**Instrucción de trabajo 1:** Indica, por favor, si cada afirmación coincide con el fragmento sobre las empresas del IPSA y responde sí o no, citando textualmente las palabras decisivas: (a) El 77% de las compañías del índice mejoró sus resultados en 2025. (b) Los ingresos del conjunto de empresas disminuyeron. (c) La minería se estabilizó, pero no volvió a crecer.
**Instrucción de trabajo 2:** Según el fragmento sobre las empresas del IPSA, ¿cuánto acumularon en utilidades esas compañías durante los primeros nueve meses del año?
**Instrucción de trabajo 3:** Escribe la continuación del fragmento sobre las empresas del IPSA a partir de su última oración.

**Fragmento para leer:**

"""

La reciente entrega de resultados de las empresas del IPSA dejó en evidencia una realidad que contrasta con buena parte del discurso dominante del gran empresariado chileno: el 77% de las compañías del principal índice bursátil del país mejoraron sus resultados en 2025, acumulando casi US$ 10.000 millones en utilidades durante los primeros nueve meses del año. Los ingresos del conjunto crecieron 2,79% y, a pesar de un tercer trimestre con presiones transitorias de costos, la tendencia general es indiscutiblemente sólida.
Esto no ocurre en el vacío. Es el efecto directo de una conducción económica responsable, que en cuatro años logró contener la inflación, estabilizar las cuentas fiscales, recuperar la credibilidad de la política monetaria y mantener un nivel de actividad que permitió la recuperación de múltiples sectores. El transporte aéreo, la banca, el retail, la minería y varias industrias de servicios no solo se estabilizaron: volvieron a crecer y a registrar márgenes de utilidad significativos.

"""

**Extracto del listado:**
"""

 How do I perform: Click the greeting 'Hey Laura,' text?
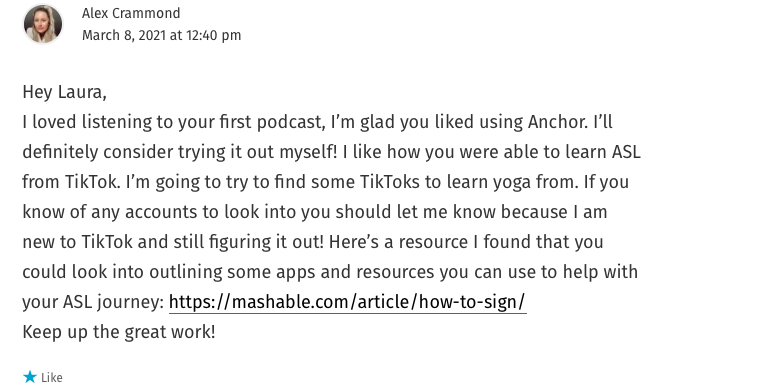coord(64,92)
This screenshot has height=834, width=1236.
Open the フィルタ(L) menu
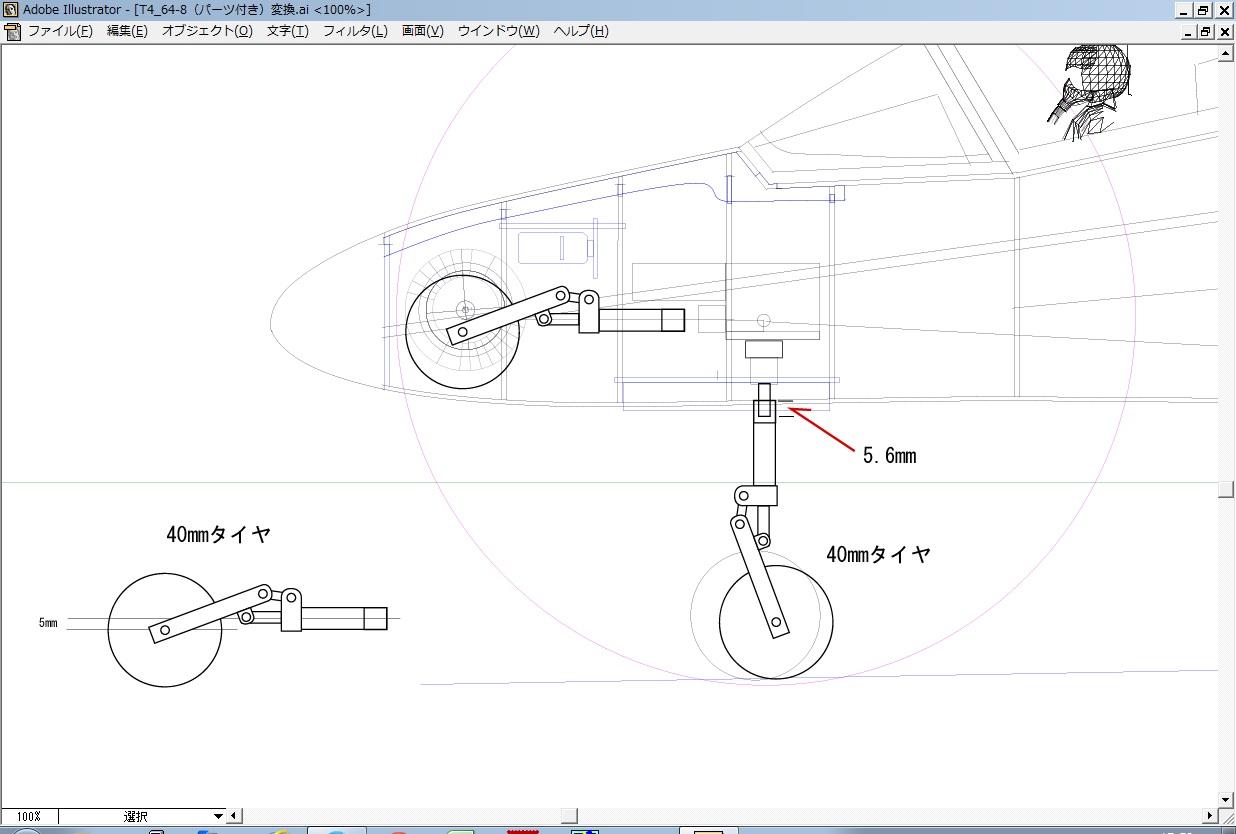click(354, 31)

"""
"""

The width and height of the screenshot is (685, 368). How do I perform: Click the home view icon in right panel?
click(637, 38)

"""

**Resultado de la tarea 1:**
(a) Sí: "el 77% de las compañías del principal índice bursátil del país mejoraron sus resultados en 2025".
(b) No: "Los ingresos del conjunto crecieron 2,79%".
(c) No: "El transporte aéreo, la banca, el retail, la minería y varias industrias de servicios no solo se estabilizaron: volvieron a crecer".

**Resultado de la tarea 2:** Casi US$ 10.000 millones.

**Resultado de la tarea 3:**
La política económica del actual gobierno —cuidadosa en el gasto, rigurosa en el control inflacionario y sensata en su manejo fiscal— funcionó. Funcionó para las familias, que dejaron atrás el deterioro del poder adquisitivo; funcionó para el país, que recuperó certidumbre; y funcionó muy especialmente para las empresas, que hoy exhiben balances más robustos que hace cuatro años.
Sin embargo, en el plano político se observa una disonancia difícil de ignorar. Una parte considerable del sector privado ha optado por alinearse abiertamente con la candidatura de extrema derecha, la misma que construye su relato en torno a un supuesto colapso económico, estancamiento generalizado y decadencia institucional. La distancia entre ese relato y los datos objetivos es tan grande que ya no puede explicarse solo por diferencias ideológicas.
Lo que se revela es un fenómeno más profundo: un empresariado que parece incapaz de reconocer prosperidad cuando no proviene del proyecto político que prefiere. Aunque los indicadores macroeconómicos se han estabilizado, aunque la inflación se redujo, aunque las utilidades son elevadas y aunque las condiciones de inversión se han afirmado, persiste un tono de inconformidad estructural, alimentado por una demanda constante de mayor poder político y menor regulación, más que por necesidades económicas reales.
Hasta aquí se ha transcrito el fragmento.